-- Information provided --
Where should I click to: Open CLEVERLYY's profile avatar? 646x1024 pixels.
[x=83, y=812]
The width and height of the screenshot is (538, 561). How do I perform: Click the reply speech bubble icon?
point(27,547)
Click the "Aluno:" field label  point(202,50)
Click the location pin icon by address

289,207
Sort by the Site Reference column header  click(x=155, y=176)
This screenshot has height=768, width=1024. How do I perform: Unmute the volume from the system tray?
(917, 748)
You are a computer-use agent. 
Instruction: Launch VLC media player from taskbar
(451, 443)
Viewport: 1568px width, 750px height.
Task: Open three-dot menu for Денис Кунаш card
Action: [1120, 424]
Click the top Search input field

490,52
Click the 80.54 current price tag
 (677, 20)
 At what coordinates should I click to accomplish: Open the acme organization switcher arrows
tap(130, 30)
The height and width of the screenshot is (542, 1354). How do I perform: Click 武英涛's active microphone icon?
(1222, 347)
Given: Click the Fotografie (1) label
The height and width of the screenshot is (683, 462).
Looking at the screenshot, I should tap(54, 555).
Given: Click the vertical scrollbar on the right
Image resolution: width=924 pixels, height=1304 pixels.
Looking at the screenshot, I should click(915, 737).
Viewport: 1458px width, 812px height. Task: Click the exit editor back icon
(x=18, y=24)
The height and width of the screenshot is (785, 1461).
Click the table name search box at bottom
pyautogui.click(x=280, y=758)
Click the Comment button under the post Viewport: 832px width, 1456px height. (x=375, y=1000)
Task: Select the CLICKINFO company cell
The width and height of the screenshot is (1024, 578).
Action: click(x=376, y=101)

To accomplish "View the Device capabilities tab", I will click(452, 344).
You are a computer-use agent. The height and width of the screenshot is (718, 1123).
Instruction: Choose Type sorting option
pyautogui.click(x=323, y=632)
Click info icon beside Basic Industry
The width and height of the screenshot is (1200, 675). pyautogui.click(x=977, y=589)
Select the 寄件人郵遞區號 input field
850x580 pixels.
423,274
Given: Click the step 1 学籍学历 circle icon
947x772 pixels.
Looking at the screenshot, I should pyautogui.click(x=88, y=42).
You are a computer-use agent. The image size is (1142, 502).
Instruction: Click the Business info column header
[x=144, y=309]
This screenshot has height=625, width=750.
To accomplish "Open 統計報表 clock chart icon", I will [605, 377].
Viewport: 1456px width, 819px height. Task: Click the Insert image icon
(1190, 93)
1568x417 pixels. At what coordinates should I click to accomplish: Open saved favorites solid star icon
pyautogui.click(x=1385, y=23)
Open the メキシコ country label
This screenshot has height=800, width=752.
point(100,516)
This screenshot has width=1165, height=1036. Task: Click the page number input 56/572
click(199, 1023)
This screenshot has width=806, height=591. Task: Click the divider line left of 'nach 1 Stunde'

-- What you will do --
Rewrite all the items above, replacing "column header" with "column heading" and keeping everything else the same.

-- Answer to this exercise --
Where should I click to: Open CLEVERLYY's profile avatar? 646x1024 pixels.
[x=83, y=812]
The width and height of the screenshot is (538, 561). How do I perform: Click the reply speech bubble icon?
point(27,547)
Click the "Aluno:" field label  point(202,50)
Click the location pin icon by address

289,207
Sort by the Site Reference column heading  click(x=155, y=176)
This screenshot has height=768, width=1024. How do I perform: Unmute the volume from the system tray?
(917, 748)
You are a computer-use agent. 
Instruction: Launch VLC media player from taskbar
(451, 443)
Viewport: 1568px width, 750px height.
Task: Open three-dot menu for Денис Кунаш card
Action: [1120, 424]
Click the top Search input field

490,52
Click the 80.54 current price tag
 (677, 20)
 At what coordinates should I click to accomplish: Open the acme organization switcher arrows
tap(130, 30)
The height and width of the screenshot is (542, 1354). How do I perform: Click 武英涛's active microphone icon?
(1222, 347)
Given: Click the Fotografie (1) label
The height and width of the screenshot is (683, 462).
Looking at the screenshot, I should tap(54, 555).
Given: Click the vertical scrollbar on the right
Image resolution: width=924 pixels, height=1304 pixels.
Looking at the screenshot, I should click(915, 737).
Viewport: 1458px width, 812px height. Task: Click the exit editor back icon
(x=18, y=24)
The height and width of the screenshot is (785, 1461).
Click the table name search box at bottom
pyautogui.click(x=280, y=758)
Click the Comment button under the post Viewport: 832px width, 1456px height. (x=375, y=1000)
Task: Select the CLICKINFO company cell
The width and height of the screenshot is (1024, 578).
Action: click(x=376, y=101)

To accomplish "View the Device capabilities tab", I will click(452, 344).
You are a computer-use agent. The height and width of the screenshot is (718, 1123).
Instruction: Choose Type sorting option
pyautogui.click(x=323, y=632)
Click info icon beside Basic Industry
The width and height of the screenshot is (1200, 675). pyautogui.click(x=977, y=589)
Select the 寄件人郵遞區號 input field
850x580 pixels.
423,274
Given: Click the step 1 学籍学历 circle icon
947x772 pixels.
Looking at the screenshot, I should pyautogui.click(x=88, y=42).
You are a computer-use agent. The image size is (1142, 502).
Instruction: Click the Business info column heading
[x=144, y=309]
This screenshot has height=625, width=750.
To accomplish "Open 統計報表 clock chart icon", I will [605, 377].
Viewport: 1456px width, 819px height. Task: Click the Insert image icon
(1190, 93)
1568x417 pixels. At what coordinates should I click to accomplish: Open saved favorites solid star icon
pyautogui.click(x=1385, y=23)
Open the メキシコ country label
This screenshot has height=800, width=752.
point(100,516)
This screenshot has width=1165, height=1036. Task: Click the page number input 56/572
click(199, 1023)
This screenshot has width=806, height=591. Task: Click the divider line left of 'nach 1 Stunde'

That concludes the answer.